EXERCISE DETAILS >> If a picture appears in the records, skip it; copy everything else exactly.

AVAILABLE DATA >>

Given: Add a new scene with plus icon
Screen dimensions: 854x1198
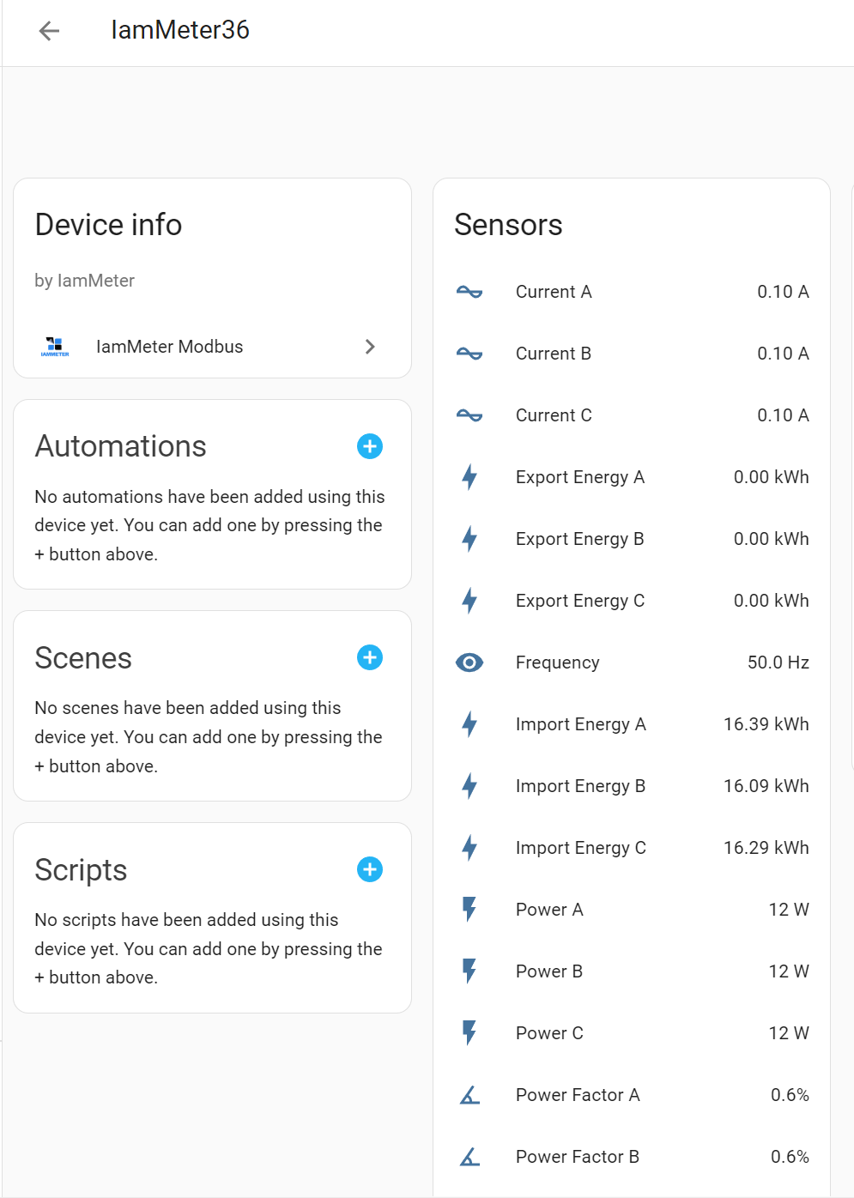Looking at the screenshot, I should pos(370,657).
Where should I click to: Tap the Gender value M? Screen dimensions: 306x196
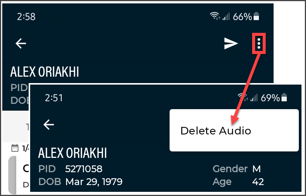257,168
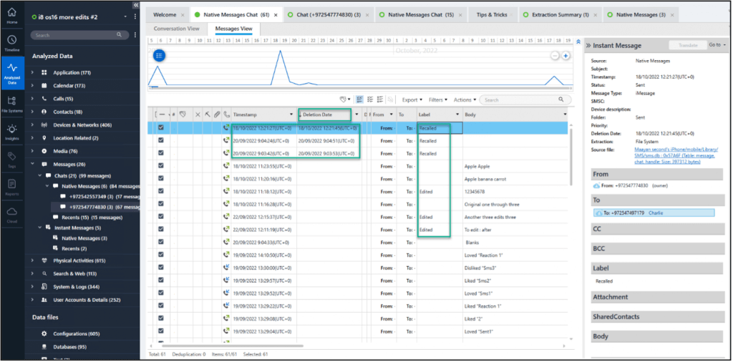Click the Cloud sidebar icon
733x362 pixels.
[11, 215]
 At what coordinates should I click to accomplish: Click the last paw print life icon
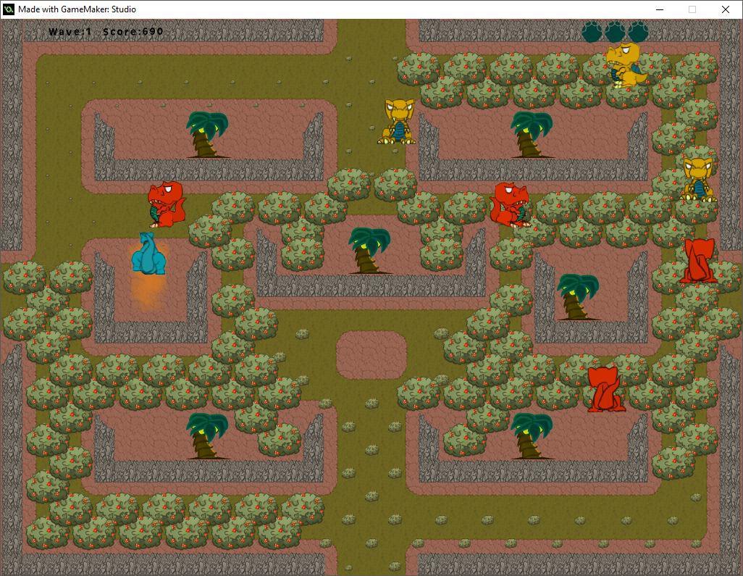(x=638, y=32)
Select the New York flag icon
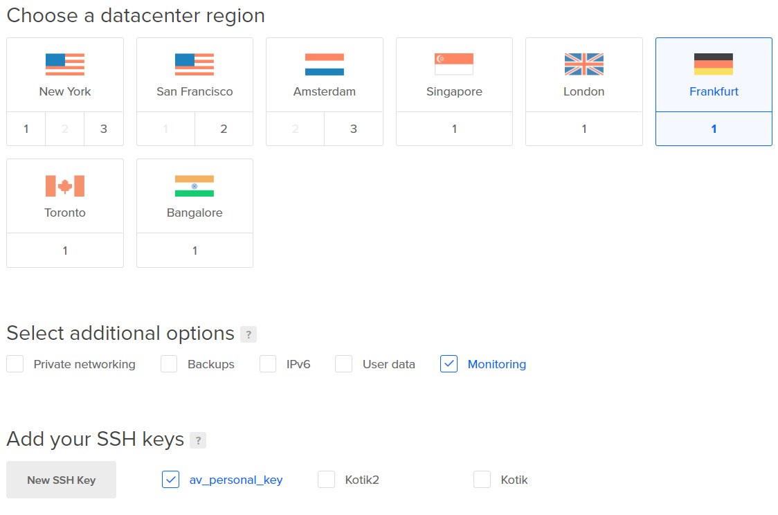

SOLUTION FOR THIS EXERCISE >>
Given: Add a new scene with plus icon
Screen dimensions: 854x1198
Looking at the screenshot, I should pos(370,657).
Where should I click to: Tap the Gender value M? Screen dimensions: 306x196
257,168
Click the Cloud sidebar icon
733x362 pixels.
[11, 215]
 At what coordinates should I click to accomplish: Click the last paw print life icon
(x=638, y=32)
Select the New York flag icon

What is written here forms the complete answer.